Extracted records
-*-*-

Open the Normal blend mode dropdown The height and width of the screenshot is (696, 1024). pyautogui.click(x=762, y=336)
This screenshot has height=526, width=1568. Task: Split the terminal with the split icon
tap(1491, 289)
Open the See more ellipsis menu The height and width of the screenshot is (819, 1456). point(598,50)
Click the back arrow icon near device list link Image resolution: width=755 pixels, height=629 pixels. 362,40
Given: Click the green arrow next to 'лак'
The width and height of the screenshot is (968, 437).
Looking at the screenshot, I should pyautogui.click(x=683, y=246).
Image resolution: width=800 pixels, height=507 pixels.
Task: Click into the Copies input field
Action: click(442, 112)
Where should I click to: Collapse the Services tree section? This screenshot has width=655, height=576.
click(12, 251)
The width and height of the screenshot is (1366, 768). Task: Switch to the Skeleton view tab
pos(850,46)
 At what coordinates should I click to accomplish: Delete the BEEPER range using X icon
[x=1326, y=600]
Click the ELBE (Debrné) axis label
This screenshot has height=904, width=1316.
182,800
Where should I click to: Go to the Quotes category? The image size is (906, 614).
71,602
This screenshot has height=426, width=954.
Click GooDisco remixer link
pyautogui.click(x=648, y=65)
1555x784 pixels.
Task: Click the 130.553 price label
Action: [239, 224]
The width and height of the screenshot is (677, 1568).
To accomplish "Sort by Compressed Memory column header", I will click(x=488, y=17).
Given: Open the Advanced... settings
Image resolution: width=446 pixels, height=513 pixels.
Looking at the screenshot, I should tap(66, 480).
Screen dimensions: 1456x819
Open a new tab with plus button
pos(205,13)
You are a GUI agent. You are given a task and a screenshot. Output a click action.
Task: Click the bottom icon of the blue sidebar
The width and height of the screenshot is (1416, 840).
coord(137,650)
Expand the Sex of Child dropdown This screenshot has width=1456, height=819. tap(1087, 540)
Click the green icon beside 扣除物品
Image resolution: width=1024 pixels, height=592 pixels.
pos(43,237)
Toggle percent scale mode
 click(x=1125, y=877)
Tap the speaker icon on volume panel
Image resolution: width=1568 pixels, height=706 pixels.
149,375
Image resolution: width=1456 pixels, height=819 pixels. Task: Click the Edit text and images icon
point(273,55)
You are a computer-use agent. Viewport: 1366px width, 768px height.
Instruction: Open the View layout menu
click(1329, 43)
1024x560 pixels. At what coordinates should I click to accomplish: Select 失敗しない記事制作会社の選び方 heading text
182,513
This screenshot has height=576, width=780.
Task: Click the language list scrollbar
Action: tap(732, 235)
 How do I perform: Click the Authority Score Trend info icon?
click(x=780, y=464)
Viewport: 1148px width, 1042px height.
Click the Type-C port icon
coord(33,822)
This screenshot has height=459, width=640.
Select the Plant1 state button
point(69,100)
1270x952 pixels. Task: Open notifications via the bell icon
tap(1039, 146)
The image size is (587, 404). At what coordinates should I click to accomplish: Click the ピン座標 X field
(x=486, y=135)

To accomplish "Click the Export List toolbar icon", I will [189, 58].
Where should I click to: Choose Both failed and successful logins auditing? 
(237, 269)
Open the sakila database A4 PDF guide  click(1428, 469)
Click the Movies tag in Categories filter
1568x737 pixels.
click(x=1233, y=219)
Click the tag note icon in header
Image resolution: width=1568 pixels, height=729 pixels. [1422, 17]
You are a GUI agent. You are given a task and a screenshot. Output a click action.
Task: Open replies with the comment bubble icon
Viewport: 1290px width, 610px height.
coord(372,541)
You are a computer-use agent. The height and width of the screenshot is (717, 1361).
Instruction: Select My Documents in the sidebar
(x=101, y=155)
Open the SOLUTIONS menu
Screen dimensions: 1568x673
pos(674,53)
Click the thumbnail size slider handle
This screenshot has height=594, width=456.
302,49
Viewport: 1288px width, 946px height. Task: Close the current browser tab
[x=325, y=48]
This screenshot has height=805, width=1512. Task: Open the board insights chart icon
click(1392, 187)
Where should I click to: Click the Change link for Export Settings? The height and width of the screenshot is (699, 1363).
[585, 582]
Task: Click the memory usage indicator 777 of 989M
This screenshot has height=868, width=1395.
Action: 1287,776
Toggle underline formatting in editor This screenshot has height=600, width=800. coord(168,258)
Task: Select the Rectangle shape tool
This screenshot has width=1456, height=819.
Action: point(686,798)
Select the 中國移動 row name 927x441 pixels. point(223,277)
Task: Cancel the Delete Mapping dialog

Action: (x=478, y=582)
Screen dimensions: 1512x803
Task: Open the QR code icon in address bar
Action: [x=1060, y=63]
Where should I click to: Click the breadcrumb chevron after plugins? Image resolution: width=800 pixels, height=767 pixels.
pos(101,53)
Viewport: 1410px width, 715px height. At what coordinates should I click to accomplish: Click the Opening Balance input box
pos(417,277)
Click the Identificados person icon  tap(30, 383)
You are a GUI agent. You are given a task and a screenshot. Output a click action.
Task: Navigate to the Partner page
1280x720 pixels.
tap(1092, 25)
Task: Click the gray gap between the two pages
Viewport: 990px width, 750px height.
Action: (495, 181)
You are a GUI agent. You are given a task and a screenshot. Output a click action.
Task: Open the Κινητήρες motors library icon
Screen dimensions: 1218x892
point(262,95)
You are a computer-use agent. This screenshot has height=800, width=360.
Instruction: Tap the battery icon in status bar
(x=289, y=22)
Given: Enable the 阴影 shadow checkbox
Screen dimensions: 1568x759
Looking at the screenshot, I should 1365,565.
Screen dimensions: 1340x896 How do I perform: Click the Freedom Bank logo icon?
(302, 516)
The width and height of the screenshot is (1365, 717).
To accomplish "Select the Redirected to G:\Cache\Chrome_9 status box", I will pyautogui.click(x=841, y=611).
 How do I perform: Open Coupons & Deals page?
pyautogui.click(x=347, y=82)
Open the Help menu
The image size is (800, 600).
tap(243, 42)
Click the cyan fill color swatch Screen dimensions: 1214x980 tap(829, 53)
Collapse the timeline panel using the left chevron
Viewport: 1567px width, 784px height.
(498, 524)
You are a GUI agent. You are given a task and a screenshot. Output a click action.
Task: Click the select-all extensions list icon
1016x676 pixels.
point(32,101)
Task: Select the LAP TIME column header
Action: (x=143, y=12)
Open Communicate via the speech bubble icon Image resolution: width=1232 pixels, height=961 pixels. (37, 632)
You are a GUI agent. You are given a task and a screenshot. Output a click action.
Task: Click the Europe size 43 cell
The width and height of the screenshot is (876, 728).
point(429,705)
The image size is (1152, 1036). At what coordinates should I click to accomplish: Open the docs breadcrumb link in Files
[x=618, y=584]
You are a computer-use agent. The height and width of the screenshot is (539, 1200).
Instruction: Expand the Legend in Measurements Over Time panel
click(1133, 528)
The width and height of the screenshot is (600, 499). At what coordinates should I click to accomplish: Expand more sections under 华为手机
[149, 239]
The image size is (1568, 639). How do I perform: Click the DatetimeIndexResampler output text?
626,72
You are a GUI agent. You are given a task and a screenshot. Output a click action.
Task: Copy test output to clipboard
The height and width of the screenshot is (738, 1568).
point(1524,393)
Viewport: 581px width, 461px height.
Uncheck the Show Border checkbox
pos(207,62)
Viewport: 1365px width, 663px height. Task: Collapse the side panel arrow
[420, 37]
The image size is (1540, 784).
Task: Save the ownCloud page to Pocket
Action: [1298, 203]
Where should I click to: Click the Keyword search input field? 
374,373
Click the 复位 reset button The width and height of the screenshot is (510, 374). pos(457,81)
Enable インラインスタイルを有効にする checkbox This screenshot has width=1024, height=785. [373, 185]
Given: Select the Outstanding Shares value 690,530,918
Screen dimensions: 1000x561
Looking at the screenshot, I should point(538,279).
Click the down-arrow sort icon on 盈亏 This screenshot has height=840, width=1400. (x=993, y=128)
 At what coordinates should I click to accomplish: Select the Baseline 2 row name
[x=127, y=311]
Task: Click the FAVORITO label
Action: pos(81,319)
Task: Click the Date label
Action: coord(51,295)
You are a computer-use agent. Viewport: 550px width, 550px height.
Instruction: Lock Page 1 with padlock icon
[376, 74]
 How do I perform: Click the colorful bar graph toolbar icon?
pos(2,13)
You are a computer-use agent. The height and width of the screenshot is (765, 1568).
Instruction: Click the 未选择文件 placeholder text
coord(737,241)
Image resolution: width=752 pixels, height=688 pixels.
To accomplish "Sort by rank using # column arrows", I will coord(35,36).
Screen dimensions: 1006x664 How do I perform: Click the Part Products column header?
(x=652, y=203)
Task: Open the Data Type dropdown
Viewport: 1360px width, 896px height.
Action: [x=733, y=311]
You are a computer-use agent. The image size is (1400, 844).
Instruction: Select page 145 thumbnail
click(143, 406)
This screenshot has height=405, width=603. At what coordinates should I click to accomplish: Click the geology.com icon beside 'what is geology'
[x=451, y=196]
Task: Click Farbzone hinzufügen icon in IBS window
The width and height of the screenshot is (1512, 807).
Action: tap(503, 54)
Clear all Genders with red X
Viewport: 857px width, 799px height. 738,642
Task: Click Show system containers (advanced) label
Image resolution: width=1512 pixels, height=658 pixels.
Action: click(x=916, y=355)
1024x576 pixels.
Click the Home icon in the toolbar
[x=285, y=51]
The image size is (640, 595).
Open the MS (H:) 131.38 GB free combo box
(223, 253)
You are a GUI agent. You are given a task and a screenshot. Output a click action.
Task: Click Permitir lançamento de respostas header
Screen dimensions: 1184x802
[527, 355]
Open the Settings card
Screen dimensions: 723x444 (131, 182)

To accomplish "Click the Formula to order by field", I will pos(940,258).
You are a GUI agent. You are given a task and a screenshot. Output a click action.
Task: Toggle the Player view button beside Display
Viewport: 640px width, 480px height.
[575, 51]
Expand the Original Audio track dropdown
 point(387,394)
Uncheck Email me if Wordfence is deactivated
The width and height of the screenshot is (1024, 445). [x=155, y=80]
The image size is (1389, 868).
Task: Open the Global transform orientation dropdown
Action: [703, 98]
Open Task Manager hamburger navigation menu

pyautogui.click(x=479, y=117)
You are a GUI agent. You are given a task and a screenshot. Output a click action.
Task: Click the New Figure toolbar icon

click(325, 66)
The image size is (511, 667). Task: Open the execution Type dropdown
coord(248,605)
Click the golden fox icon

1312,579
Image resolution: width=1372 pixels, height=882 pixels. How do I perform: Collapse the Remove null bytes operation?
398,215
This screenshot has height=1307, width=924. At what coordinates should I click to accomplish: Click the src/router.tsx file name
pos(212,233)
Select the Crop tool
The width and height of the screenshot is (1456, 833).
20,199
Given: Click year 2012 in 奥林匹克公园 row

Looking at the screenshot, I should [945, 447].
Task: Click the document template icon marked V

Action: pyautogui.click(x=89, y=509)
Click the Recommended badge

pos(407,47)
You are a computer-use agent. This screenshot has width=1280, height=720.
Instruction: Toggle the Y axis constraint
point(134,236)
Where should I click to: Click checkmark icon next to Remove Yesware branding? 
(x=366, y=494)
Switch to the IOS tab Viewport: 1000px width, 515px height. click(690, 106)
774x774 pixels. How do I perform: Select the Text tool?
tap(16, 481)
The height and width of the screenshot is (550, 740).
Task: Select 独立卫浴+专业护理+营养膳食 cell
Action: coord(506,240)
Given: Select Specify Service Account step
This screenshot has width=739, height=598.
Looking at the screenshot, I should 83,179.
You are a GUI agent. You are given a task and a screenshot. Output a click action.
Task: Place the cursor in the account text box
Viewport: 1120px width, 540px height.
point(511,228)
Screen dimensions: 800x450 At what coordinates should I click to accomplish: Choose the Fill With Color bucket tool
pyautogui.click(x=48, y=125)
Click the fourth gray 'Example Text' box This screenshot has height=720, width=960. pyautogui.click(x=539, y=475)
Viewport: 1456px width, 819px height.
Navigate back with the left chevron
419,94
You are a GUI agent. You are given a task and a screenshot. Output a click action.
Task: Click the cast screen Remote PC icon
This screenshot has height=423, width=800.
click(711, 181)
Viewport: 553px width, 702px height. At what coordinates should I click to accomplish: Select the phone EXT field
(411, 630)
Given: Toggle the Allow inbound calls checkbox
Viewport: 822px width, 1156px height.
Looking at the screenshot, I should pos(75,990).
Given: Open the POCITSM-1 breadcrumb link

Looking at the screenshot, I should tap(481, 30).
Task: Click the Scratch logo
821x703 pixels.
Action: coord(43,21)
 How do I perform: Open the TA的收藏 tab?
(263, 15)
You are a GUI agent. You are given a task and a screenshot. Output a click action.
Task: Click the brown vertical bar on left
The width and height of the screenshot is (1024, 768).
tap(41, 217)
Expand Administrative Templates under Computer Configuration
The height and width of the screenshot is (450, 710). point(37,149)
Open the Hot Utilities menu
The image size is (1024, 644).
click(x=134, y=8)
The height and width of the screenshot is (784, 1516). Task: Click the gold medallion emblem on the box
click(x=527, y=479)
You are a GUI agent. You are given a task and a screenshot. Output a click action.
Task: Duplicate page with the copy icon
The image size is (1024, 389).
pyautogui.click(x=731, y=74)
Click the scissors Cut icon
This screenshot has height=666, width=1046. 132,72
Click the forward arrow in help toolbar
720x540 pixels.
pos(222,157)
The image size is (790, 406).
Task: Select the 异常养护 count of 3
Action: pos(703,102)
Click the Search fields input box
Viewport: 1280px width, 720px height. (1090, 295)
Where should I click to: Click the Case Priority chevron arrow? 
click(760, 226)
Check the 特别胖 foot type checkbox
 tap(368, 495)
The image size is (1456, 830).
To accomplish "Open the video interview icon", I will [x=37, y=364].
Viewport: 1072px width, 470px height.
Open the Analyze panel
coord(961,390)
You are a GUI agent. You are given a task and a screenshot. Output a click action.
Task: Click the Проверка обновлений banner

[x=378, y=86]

-*-*-

- SET TASK
Can you copy out, word for word, the lines from the one containing "The width and height of the screenshot is (600, 499)." through the one containing "Enable インラインスタイルを有効にする checkbox", with both end lines included?

- FINAL RESULT
The width and height of the screenshot is (600, 499). At what coordinates should I click to accomplish: Expand more sections under 华为手机
[149, 239]
The image size is (1568, 639). How do I perform: Click the DatetimeIndexResampler output text?
626,72
You are a GUI agent. You are given a task and a screenshot. Output a click action.
Task: Copy test output to clipboard
The height and width of the screenshot is (738, 1568).
point(1524,393)
Viewport: 581px width, 461px height.
Uncheck the Show Border checkbox
pos(207,62)
Viewport: 1365px width, 663px height. Task: Collapse the side panel arrow
[420, 37]
The image size is (1540, 784).
Task: Save the ownCloud page to Pocket
Action: [1298, 203]
Where should I click to: Click the Keyword search input field? 
374,373
Click the 复位 reset button The width and height of the screenshot is (510, 374). pos(457,81)
Enable インラインスタイルを有効にする checkbox This screenshot has width=1024, height=785. [373, 185]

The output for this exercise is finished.